» **WHAT IS ASKED**
1) Quote the diary entries below word for word, everything from "We stop for" down to "I like it).".
2) List every date that appears as a heading in the diary entries below.

The guests go. Tom prepares me a bed. I fall asleep reading Blanchot's essay 'The Gaze of Orpheus.'


WEDNESDAY, 29 AUGUST 2001

I wake up and read a bit more of Blanchot's 'The Gaze of Orpheus.'

We go out for coffee. While I'm in London I'd love to find copies of Philip K. Dick's novel 'Eye in the Sky' and his short story 'Orpheus with Clay Feet.' The novel, unfortunately, is out of print. Tom proposes we try a used bookstore that he knows. We start to walk.

Talking non-stop, we zigzag through the streets. We cross graveyards. (Tom's a great guide.) Tom tells me he's got an idea for DasArts. We talk about this.

We stop for lunch. Deleuze's suicide comes up and a new word which completely transforms my understanding of this event: defenestration. I wasn't aware that defenestration, or jumping out of windows (ie. to one's death), is part of the French intellectual tradition.

More bookstores (now we are looking for Toufic for Tom). We walk. We talk. We pass Fortnum and Mason's where I grab two bottles of 'Tawny Orange' marmalade.

At Waterstone's I purchase a copy of PKD's Collected Short Stories vol. 4 (for 'Orpheus with Clay Feet' -- which I find out later is not an interesting story) and a copy of David Deutsch's The Fabric of Reality: The Science of Parallel Universes-And Its Implications (lots of poor reviews on Amazon but I like it).


THURSDAY, 30 AUGUST 2001

Home again. Attended the wedding reception of Arno van Roosmalen and Dorith Schultz. Annemie has brought Tim Etchells to the party. During our brief talk Tim says a number of things which strike me -- his description of his 2 minute, one-to-one encounter with the naked and bleeding Franko B ('Aktion 398'?) being one,

"I was able to make eye contact with him. We looked at each for a while. Suddenly he asks me: (and Tim puts on a London accent as he says this) 'Are you alright?' (Incredulously) I ask him: 'Are YOU alright?' He (sighs) and answers: 'I'm a bit tired.'"

and the fact that we both know (and very much like) Tony Shakar in Beirut (see Beirut notes: 11, 15, 23) being another.


FRIDAY, 31 AUGUST 2001

I wake up thinking of writing as a form of research, as a way of learning. (I wake up thinking about how disasters might be written.) I take the train to Amsterdam, to DasArts. I meet with the staff and then visit the Geuzen studio (am caught in a downpour). On my way to Centraal Station I drop by Airplant for a cup of tea. I take the 6 o'clock train (packed, I sit on the stairs, there are delays). I leave my bike at the station in Rotterdam and go to the Schouwburg to see the new piece of Michael Laub. I go out to Off-Corso with Dick Hollander. I walk home.

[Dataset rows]
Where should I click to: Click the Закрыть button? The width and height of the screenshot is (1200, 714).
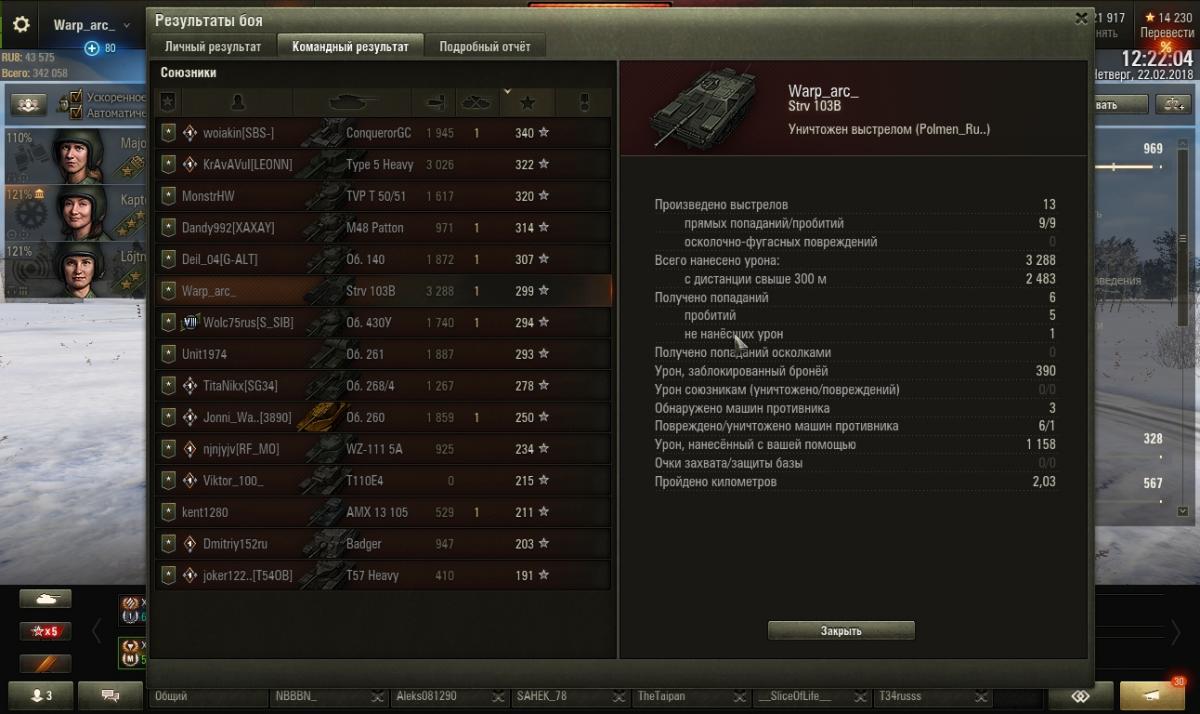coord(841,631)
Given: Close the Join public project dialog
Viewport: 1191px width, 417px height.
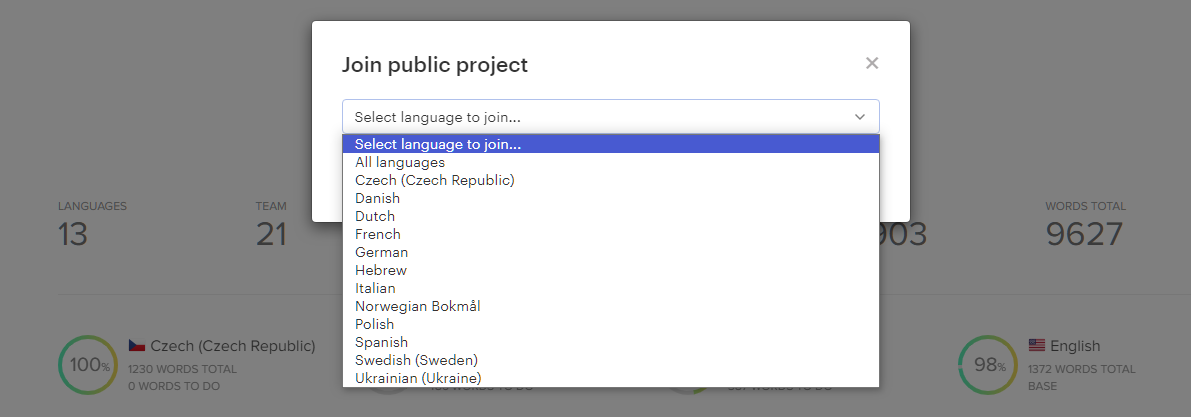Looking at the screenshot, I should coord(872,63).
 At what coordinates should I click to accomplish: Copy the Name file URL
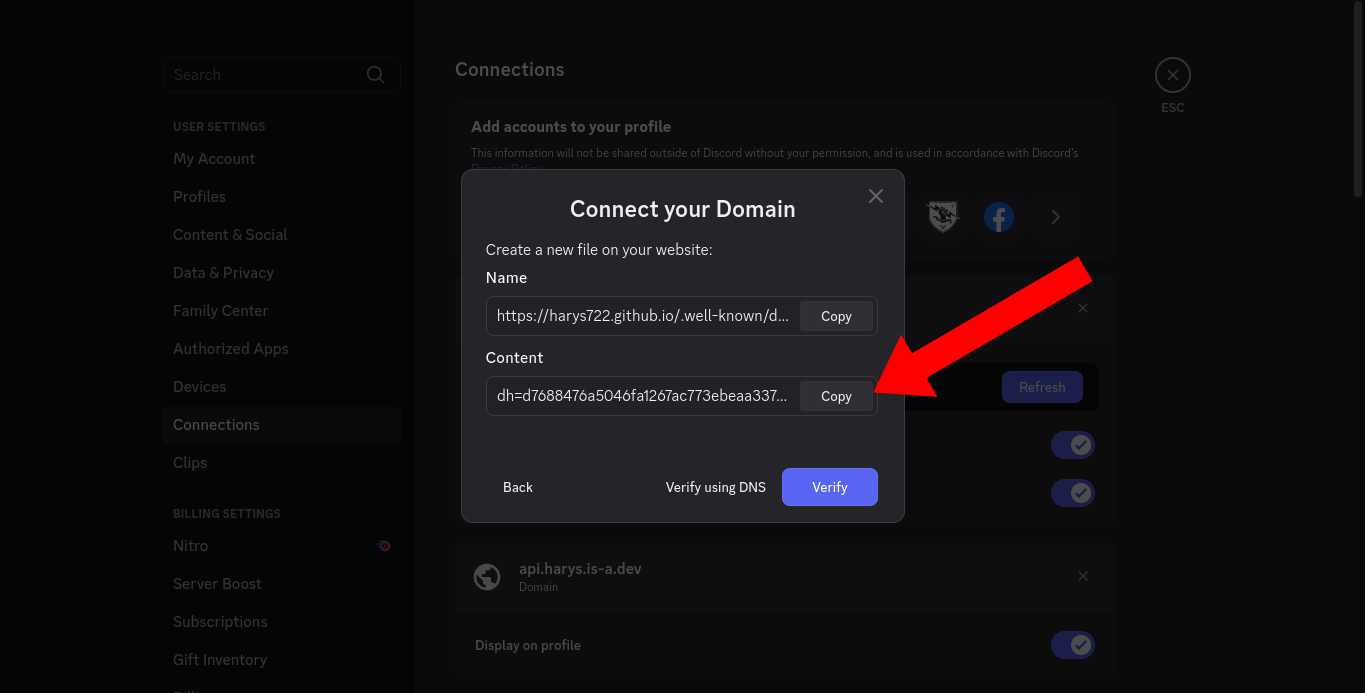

» **EXPECTED OUTPUTS**
1)
We stop for lunch. Deleuze's suicide comes up and a new word which completely transforms my understanding of this event: defenestration. I wasn't aware that defenestration, or jumping out of windows (ie. to one's death), is part of the French intellectual tradition.

More bookstores (now we are looking for Toufic for Tom). We walk. We talk. We pass Fortnum and Mason's where I grab two bottles of 'Tawny Orange' marmalade.

At Waterstone's I purchase a copy of PKD's Collected Short Stories vol. 4 (for 'Orpheus with Clay Feet' -- which I find out later is not an interesting story) and a copy of David Deutsch's The Fabric of Reality: The Science of Parallel Universes-And Its Implications (lots of poor reviews on Amazon but I like it).

2)
WEDNESDAY, 29 AUGUST 2001
THURSDAY, 30 AUGUST 2001
FRIDAY, 31 AUGUST 2001